A matéria da "The Economist", na segunda parte, volta suas reflexões para os efeitos destas mudanças sobre o mercado de trabalho. Basicamente as conclusões que podemos chegar de sua leitura são duas:
• essa nova geração de robôs vai intensificar a substituição da mão de obra de baixa qualificação ao mudar as fronteiras entre o trabalhador qualificado e o sem as qualificações necessárias para entrar no novo mercado de trabalho;
• por isto, as condições de salário e emprego no segmento dos trabalhadores sem qualificação vão se deteriorar, com salários reais mais baixos e taxas de desemprego mais elevadas. Esse movimento será mais grave nos países emergentes, que usavam a disponibilidade de mão de obra barata para entrar nos mercados dos países mais ricos.

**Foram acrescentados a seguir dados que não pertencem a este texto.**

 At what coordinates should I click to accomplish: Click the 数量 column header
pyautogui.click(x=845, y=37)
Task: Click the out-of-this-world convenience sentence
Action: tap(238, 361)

Um dos antídotos contra esse movimento secular de piores condições do mercado de trabalho, será a criação de novos postos de trabalhos em setores que não exijam esta nova super-qualificação profissional. Um exemplo deste movimento eu vivenciei na China, ao ler em um diário de Pequim um anúncio da "Starbucks", que inaugurava naquele dia 100 lojas no país.
O outro movimento secular que atinge hoje o mundo desenvolvido e alguns dos países emergentes - a redução no crescimento populacional - agirá também no sentido de minorar os efeitos destas mudanças. Com menor crescimento da população haverá uma redução na oferta de mão de obra não qualificada, o que deve facilitar o reequilíbrio do mercado de trabalho.
Volto agora ao domínio das finanças, depois desta visita ao futuro do mercado de trabalho. A maioria dos analistas de conjuntura não incorporam mudanças estruturais como esta, que ocorrem no domínio da economia, às suas leituras. E estão certos em agir assim, pois trabalham com um horizonte de tempo curto demais para levar em conta o longo prazo. Por isto, quando o longo prazo chega e passa a afetar o mundo financeiro, os erros de previsão podem ser grandes.
Como agora, com a aposta de 90% do mercado - cifra de uma pesquisa recentíssima do "Financial Times" - de que com os juros baixos nos Estados Unidos a inflação de salários iria voltar e o Fed teria que mudar sua política de juros mais cedo do que suas previsões. Nada disto ocorreu, pois mesmo com a economia americana voltando a crescer perto do potencial, os salários médios continuam bem comportados. Talvez os Estados Unidos estejam vivendo já a nova dinâmica que foi citada na matéria da "The Economist". Mas, certamente, enquanto isto não é provado o Fed não vai ter pressa para aumentar o rigor de sua política monetária. Prefere errar, no sentido de que este novo mercado de trabalho não existe ainda, e correr atrás do prejuízo de uma inflação de salários revivida.
Finalmente, gostaria de ligar a matéria da "Economist" à questão do chamado bônus populacional e seus efeitos no futuro, quando a população brasileira terá envelhecido. Alguns economistas já gastaram muita tinta prevendo o fim dos tempos em 2025 quando o bônus populacional de hoje tiver acabado. Talvez devam repensar suas previsões de muitas dificuldades e ver isto como um mecanismo compensatório do nível de emprego menor no futuro.
Luiz Carlos Mendonça de Barros, engenheiro e economista, é diretor-estrategista da Quest Investimentos. Foi presidente do BNDES e ministro das Comunicações.